Department of Radiology, Rijnstate Hospital, Arnhem, The Netherlands.
Department of Neurology, Cardiovascular Research Institute Maastricht (CARIM), Maastricht University Medical Centre, Maastricht, The Netherlands.
J Neurointerv Surg. 2019 Jul;11(7):631-636. doi: 10.1136/neurintsurg-2018-014270. Epub 2018 Nov 24.
Mechanical thrombectomy with stent retrievers has proved to be safe and effective in endovascular treatment of acute ischemic stroke. Direct aspiration has shown revascularization rates comparable to those of stent retrievers in the recent ASTER and COMPASS trials. However, the efficacy of aspiration in routine clinical practice has not yet been shown.
To show that aspiration has clinical and technical outcomes equal to those of stent retriever thrombectomy in daily clinical practice.

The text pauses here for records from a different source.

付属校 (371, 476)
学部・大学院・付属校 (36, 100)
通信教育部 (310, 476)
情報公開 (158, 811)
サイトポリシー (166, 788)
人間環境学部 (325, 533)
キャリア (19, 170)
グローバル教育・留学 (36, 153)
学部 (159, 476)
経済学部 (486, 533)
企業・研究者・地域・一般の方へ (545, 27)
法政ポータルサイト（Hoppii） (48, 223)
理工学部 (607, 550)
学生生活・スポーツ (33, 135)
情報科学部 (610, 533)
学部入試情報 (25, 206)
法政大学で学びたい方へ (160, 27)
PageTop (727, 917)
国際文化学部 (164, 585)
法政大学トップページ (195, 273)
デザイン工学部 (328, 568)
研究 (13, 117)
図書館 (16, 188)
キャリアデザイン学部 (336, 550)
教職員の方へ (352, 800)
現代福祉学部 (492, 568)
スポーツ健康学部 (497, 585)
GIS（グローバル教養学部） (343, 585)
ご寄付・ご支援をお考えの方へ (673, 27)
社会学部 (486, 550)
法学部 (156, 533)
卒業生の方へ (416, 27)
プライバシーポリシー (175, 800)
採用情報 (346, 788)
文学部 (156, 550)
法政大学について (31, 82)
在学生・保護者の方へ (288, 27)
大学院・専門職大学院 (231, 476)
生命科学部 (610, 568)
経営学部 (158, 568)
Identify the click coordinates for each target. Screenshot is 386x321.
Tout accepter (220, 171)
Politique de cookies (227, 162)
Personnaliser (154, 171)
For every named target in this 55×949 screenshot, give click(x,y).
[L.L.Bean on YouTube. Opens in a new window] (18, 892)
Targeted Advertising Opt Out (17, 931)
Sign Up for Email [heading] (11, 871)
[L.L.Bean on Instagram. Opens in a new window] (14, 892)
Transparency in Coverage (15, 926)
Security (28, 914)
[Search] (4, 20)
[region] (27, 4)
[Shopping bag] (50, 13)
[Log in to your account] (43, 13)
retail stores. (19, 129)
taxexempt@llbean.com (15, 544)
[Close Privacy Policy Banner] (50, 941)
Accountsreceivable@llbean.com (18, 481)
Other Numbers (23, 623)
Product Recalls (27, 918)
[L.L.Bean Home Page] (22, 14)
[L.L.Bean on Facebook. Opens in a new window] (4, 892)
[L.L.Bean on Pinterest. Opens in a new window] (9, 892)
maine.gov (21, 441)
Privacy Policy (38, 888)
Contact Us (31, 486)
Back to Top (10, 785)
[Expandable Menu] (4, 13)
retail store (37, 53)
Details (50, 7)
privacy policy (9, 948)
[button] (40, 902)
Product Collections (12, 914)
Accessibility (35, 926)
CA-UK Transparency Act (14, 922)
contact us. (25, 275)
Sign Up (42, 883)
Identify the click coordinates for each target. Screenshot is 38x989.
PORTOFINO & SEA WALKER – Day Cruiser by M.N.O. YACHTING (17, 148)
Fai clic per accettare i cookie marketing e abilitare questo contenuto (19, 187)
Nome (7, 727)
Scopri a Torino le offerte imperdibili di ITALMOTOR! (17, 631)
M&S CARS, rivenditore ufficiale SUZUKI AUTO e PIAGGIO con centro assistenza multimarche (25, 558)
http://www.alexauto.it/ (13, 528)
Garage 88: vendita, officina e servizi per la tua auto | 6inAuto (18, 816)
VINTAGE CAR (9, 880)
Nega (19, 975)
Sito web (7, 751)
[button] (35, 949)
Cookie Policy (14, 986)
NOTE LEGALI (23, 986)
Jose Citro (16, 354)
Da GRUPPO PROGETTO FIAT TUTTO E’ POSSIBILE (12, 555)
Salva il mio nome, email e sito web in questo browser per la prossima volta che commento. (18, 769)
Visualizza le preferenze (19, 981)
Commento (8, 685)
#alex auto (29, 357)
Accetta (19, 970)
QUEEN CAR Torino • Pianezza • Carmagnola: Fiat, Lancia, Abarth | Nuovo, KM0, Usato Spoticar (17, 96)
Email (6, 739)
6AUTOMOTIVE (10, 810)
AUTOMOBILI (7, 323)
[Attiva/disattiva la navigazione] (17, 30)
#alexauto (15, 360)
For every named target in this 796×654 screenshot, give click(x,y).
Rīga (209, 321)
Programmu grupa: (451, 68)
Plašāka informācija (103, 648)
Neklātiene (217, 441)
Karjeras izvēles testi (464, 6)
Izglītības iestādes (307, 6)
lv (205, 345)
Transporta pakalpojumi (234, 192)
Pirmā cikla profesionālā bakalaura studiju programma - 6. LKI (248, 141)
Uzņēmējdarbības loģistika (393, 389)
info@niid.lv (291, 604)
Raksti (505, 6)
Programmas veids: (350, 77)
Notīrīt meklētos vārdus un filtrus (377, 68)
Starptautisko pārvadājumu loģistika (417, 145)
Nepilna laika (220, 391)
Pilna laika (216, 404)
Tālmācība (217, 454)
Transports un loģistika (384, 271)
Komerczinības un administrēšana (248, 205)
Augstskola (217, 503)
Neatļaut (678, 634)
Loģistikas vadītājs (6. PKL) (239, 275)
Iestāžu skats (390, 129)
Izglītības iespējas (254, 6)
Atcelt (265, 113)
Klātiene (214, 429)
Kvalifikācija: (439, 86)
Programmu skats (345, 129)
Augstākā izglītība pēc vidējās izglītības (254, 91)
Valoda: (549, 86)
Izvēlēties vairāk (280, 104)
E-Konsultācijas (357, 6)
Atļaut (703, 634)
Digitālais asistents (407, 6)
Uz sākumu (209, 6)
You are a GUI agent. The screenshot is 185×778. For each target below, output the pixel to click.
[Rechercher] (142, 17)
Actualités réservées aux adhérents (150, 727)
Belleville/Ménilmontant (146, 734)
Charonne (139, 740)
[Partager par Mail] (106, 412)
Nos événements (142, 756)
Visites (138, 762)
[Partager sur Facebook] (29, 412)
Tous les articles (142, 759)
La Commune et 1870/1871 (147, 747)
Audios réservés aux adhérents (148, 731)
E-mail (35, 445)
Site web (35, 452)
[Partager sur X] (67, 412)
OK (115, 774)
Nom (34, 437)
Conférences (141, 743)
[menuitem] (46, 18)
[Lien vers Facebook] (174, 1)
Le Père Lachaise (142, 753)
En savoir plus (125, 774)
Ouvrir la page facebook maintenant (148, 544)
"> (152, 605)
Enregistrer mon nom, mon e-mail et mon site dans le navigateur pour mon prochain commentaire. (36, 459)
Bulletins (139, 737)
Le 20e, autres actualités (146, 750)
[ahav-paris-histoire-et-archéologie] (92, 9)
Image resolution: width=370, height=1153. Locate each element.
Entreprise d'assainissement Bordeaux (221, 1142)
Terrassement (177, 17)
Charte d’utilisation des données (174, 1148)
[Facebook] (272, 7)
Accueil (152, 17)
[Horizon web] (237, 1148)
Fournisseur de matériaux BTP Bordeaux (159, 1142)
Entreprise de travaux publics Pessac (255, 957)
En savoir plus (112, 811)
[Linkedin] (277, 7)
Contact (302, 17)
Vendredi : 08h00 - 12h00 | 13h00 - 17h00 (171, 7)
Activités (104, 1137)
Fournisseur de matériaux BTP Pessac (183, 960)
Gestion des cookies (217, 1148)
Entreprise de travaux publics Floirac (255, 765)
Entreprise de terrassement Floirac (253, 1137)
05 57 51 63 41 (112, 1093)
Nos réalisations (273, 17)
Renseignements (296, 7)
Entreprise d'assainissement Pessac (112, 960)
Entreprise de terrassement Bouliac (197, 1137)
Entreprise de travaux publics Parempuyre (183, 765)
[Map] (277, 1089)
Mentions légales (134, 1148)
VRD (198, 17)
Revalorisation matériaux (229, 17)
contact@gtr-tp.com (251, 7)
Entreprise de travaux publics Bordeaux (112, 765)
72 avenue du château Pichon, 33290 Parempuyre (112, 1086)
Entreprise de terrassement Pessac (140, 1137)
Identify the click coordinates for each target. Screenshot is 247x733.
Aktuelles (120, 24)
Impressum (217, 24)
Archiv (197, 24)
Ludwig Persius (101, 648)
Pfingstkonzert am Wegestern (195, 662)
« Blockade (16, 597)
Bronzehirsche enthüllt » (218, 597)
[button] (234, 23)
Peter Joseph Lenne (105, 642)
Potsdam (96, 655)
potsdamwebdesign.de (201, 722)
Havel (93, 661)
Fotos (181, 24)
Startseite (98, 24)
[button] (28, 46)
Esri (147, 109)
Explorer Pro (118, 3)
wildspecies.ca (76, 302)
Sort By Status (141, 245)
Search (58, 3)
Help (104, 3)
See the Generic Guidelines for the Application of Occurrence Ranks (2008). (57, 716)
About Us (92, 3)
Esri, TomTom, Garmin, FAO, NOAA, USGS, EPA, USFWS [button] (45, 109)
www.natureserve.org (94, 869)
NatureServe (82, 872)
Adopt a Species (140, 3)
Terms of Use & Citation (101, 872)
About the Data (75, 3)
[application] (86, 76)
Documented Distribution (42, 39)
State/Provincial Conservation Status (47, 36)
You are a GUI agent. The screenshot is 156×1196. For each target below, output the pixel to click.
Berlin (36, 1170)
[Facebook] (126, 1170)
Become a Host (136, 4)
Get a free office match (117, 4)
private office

We analysed data of patients with a large vessel occlusion of the anterior circulation registered in the Dutch MR CLEAN Registry between March 2014 and June 2016. Primary outcome was functional outcome measured with the modified Rankin Scale (mRS) score. Secondary outcomes were reperfusion grade, periprocedural complication rate, and procedure duration. Association of treatment technique with functional outcome was estimated with univariable and multivariable ordinal logistic regression analysis and expressed as a common OR (cOR) for a shift towards better outcome on the mRS.
As first-line treatment, 207 of 1175 patients (17.6%) were treated with direct aspiration, and 968 (82.4%) by a stent retriever. We observed no differences in functional outcome (adjusted cOR=1.020 (95% CI 0.68 to 1.52)) and periprocedural complications. Successful reperfusion (extended Thrombolysis in Cerebral Infarction ≥2b) was similar. Duration of the procedure was shorter with aspiration (57 min (IQR 35-73) vs 70 min (IQR 47-95), p<0.0001).
Direct aspiration shows clinical outcomes equal to those of stent retriever thrombectomy in our large multicenter real-life cohort. We found no difference in complication rates and shorter procedure times for aspiration.
支架取栓术已被证明在急性缺血性脑卒中的血管内治疗中是安全且有效的。在最近的 ASTER 和 COMPASS 试验中,直接抽吸与支架取栓的再通率相当。然而,抽吸在常规临床实践中的疗效尚未得到证实。
证明抽吸在日常临床实践中的临床和技术结果与支架取栓术相当。
我们分析了 2014 年 3 月至 2016 年 6 月期间在荷兰 MR CLEAN 登记处登记的前循环大血管闭塞的患者数据。主要结局是用改良 Rankin 量表(mRS)评分测量的功能结局。次要结局是再灌注等级、围手术期并发症发生率和手术持续时间。用单变量和多变量有序逻辑回归分析估计治疗技术与功能结局的关系,并表示 mRS 评分改善的共同优势比(cOR)。
作为一线治疗,1175 例患者中有 207 例(17.6%)接受直接抽吸治疗,968 例(82.4%)接受支架取栓治疗。我们观察到在功能结局(调整后的 cOR=1.020(95%CI 0.68 至 1.52))和围手术期并发症方面无差异。成功再灌注(扩展脑梗死溶栓≥2b)也相似。抽吸的手术时间更短(57 分钟(IQR 35-73)比 70 分钟(IQR 47-95),p<0.0001)。
在我们的大型多中心真实队列中,直接抽吸的临床结果与支架取栓术相当。我们发现抽吸的并发症发生率和手术时间没有差异。